Chen (o Trovão; o estimulante) sobre K'um (a Terra) indica enorme criatividade, ou entusiasmo; como uma música poderosa que a todos inspira. O conselho de Yu é aplicar energia sem cuidados ou preparação. O "lado negro" aqui é uma tendência a usar excesso de força.

O Julgamento
Entusiasmo. É vantajoso arranjar auxiliares e pôr os exércitos para marchar. O tempo está favorável para preparar e começar aventuras. Os atributos do movimento (Chen) e da devoção (K'un) sugerem que isto deve ser feito com o auxílio dos outros adaptando-se às suas idéias e necessidades. Pode-se assim evitar a oposição, mesmo que invisível.

A Imagem
O Trovão sai da Terra,- símbolo do Entusiasmo. Assim os antigos reis compunham músicas para louvar os homens de mérito. E as ofereciam em honra a Deus, Na presença de seus espíritos ancestrais.

A música pode suavizar as emoções e dissipar tensões, assim como o raio purifica o ar. Inspira e move as pessoas pela harmonia de sua composição. Isto deve estar de acordo com ideais elevados, ou metafísicos. A ênfase dada aqui ao ritual religioso implica que somente por uma interação correta entre o espiritual e o material (ou o idealista e o prático) nas suas considerações, as forças poderosas deste tempo poderão ser estabilizadas.

As Linhas
Seis no fundo: o entusiasmo jactancioso traz o infortúnio.

A felicidade fica entediante, se expressa excessivamente. Analogamente, o orgulho em nossa própria influência pode ficar jactancioso. Mesmo a boa fortuna e as oportunidades então se deteriorarão. As vantagens aqui só se dirigem para aqueles de maneiras modestas e vida simples.

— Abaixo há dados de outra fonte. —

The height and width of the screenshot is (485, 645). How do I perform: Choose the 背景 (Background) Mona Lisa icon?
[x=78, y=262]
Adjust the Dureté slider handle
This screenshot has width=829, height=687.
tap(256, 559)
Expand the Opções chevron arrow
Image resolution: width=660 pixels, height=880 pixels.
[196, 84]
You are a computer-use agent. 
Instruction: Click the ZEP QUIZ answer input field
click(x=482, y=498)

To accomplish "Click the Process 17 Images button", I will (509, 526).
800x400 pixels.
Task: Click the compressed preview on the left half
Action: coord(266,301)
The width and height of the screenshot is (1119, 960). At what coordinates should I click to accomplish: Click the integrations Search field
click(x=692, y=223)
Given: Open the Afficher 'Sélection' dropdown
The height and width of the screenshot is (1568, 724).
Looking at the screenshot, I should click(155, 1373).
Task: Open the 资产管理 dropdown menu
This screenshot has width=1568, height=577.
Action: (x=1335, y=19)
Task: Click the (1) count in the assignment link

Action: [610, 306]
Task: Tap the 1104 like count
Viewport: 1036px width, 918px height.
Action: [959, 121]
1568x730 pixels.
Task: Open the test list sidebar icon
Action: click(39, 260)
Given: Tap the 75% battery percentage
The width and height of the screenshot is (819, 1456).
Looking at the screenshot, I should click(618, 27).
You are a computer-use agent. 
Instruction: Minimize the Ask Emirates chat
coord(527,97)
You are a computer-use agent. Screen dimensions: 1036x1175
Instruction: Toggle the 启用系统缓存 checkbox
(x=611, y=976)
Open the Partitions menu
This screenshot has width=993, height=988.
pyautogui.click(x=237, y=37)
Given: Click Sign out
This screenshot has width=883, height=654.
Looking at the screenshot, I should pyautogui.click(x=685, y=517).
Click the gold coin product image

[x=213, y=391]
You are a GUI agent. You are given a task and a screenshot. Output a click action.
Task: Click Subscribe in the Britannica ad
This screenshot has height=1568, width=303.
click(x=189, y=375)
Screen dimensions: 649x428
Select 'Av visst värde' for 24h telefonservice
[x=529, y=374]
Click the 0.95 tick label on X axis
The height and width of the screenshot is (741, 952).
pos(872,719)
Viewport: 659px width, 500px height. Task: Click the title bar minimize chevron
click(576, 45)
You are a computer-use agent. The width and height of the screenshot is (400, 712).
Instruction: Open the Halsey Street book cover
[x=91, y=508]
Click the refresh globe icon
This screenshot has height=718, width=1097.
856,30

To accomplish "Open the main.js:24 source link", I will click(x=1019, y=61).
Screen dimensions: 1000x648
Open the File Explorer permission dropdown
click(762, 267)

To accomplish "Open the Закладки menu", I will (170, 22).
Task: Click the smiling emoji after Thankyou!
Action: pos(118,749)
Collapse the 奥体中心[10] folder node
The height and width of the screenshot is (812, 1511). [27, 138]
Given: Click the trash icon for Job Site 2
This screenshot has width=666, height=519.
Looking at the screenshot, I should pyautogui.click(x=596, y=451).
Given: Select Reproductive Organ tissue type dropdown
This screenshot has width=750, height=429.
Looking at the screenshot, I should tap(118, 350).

Seis no segundo lugar: estável como uma pedra. Não espere nem um dia inteiro. A perseverança traz a fortuna.

É preciso ter a constância de uma rocha para evitar ser vítima da ilusão, ou ser arrebatado pelos outros. Mas não hesite em agir. Recuar ou avançar, mas de imediato, prestando muita atenção aos sinais dos tempos. Esta sensibilidade é crucial. Então seria possível um grande benefício.

Seis no terceiro lugar: o entusiasmo pelo que está no alto cria ressentimento. Hesitar cria ressentimento.

Você pode estar à espera de aprovação de seu chefe, de uma pessoa querida, de alguém que admira, ou por um "sinal dos céus" de alguma forma. Não espere! Ou será deixado para trás. De fato, isto já pode estar acontecendo. Antecipe um rápido progresso, ou decaia e se conforme.

Nove no quarto lugar: a fonte do Entusiasmo. Atingem-se grandes coisas; não há dúvida. Os amigos serão reunidos, como o pente enfeixa os cabelos.

O que pode inspirar aos outros por sua influencia e segurança, reúne-os à sua volta como os cabelos entre os dentes de um pente. Um tem sucesso, e os outros compartilham dos benefícios.

Seis no quinto lugar: cronicamente doente, mas não morre.

Sente-se cheio de restrições, cumulado de problemas persistentes, incapaz de exprimir as idéias e efetivá-las. Não há progresso, se bem que se poderia ganhar algo com os outros.

Seis no alto: Entusiasmo cego. Mas se o ciclo terminar e se mudar a direção, não haverá desonra.

Se você for arrebatado pelo entusiasmo e nada mais, inevitavelmente cairá em dificuldades. Desça dessas alturas artificiais tão cedo quanto possível, ou um rude despertar o aguarda.